Aim of the task
Up to and including the final line, please copy every line exactly, starting from the one that contains "Image resolution: width=477" in the material below.

Input data

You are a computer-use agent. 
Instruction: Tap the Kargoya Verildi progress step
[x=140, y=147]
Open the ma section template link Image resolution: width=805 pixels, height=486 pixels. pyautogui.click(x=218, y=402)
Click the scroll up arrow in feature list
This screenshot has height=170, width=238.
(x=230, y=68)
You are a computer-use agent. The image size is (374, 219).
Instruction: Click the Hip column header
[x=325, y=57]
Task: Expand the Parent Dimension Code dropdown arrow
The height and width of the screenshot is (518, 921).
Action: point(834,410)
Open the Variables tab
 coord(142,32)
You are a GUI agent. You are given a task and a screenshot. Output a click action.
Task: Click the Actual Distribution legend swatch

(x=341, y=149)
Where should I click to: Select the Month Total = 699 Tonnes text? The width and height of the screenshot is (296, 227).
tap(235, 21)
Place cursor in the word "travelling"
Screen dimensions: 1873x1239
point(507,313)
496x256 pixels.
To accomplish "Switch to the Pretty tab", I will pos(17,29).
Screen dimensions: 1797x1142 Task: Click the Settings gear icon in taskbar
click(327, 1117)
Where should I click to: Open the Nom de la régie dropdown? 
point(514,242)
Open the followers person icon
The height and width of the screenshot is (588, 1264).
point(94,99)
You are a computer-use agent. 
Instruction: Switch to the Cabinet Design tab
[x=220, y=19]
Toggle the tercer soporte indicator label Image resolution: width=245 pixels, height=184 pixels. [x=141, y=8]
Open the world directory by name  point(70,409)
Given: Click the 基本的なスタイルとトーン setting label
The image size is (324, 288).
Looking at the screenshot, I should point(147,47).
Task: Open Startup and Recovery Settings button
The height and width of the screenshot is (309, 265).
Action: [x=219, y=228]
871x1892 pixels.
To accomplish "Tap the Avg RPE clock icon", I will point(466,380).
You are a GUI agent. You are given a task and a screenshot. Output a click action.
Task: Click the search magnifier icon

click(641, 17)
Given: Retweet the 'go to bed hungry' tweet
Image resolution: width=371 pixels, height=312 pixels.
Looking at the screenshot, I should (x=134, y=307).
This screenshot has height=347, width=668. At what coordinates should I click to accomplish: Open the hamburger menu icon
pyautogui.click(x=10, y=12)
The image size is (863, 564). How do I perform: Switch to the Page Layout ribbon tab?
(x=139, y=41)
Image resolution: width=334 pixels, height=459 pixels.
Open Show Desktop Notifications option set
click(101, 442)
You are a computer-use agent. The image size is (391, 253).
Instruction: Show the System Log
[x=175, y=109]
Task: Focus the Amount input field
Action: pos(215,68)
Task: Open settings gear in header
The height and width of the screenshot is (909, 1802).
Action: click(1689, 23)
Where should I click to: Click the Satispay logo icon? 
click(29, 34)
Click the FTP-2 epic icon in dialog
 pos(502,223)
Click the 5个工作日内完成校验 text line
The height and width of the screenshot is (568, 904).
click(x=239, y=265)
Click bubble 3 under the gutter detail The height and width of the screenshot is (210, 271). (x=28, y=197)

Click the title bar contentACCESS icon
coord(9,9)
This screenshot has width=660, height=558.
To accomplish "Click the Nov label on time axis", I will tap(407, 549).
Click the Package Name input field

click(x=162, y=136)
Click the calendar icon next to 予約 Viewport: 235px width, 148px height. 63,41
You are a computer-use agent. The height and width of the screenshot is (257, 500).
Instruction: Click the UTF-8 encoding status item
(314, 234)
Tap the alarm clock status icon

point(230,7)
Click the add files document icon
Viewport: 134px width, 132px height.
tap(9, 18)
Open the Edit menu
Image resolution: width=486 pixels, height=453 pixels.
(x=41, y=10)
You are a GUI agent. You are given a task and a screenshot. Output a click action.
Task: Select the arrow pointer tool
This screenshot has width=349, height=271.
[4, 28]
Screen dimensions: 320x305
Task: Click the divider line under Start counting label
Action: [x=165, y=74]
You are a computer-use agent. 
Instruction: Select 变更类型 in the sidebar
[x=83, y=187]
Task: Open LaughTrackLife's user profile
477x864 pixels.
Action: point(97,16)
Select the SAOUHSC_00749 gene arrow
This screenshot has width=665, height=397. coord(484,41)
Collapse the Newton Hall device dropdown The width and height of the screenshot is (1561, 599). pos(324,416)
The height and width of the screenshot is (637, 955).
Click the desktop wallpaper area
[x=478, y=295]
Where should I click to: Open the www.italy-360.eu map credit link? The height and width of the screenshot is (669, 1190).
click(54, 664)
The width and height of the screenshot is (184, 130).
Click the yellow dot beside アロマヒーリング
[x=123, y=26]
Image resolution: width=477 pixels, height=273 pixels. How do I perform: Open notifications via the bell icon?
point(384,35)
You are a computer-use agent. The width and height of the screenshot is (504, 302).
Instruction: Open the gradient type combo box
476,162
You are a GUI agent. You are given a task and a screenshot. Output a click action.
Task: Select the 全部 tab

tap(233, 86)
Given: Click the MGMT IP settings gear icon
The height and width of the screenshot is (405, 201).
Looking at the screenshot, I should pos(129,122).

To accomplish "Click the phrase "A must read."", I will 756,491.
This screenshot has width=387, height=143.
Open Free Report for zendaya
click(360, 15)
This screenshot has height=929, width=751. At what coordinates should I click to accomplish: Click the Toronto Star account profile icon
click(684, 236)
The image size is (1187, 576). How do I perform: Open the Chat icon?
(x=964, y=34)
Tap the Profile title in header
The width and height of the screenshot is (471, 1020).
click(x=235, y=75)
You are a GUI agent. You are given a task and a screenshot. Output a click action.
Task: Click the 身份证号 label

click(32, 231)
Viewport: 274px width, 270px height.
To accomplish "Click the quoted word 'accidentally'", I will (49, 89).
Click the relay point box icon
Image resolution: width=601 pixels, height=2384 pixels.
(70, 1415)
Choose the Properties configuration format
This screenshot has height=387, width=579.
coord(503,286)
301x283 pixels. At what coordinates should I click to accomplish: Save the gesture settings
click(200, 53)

Response to the exercise
Image resolution: width=477 pixels, height=273 pixels. How do I perform: Open notifications via the bell icon?
point(384,35)
You are a computer-use agent. The width and height of the screenshot is (504, 302).
Instruction: Open the gradient type combo box
476,162
You are a GUI agent. You are given a task and a screenshot. Output a click action.
Task: Select the 全部 tab

tap(233, 86)
Given: Click the MGMT IP settings gear icon
The height and width of the screenshot is (405, 201).
Looking at the screenshot, I should pos(129,122).

To accomplish "Click the phrase "A must read."", I will 756,491.
This screenshot has width=387, height=143.
Open Free Report for zendaya
click(360, 15)
This screenshot has height=929, width=751. At what coordinates should I click to accomplish: Click the Toronto Star account profile icon
click(684, 236)
The image size is (1187, 576). How do I perform: Open the Chat icon?
(x=964, y=34)
Tap the Profile title in header
The width and height of the screenshot is (471, 1020).
click(x=235, y=75)
You are a GUI agent. You are given a task and a screenshot. Output a click action.
Task: Click the 身份证号 label

click(32, 231)
Viewport: 274px width, 270px height.
To accomplish "Click the quoted word 'accidentally'", I will (49, 89).
Click the relay point box icon
Image resolution: width=601 pixels, height=2384 pixels.
(70, 1415)
Choose the Properties configuration format
This screenshot has height=387, width=579.
coord(503,286)
301x283 pixels. At what coordinates should I click to accomplish: Save the gesture settings
click(200, 53)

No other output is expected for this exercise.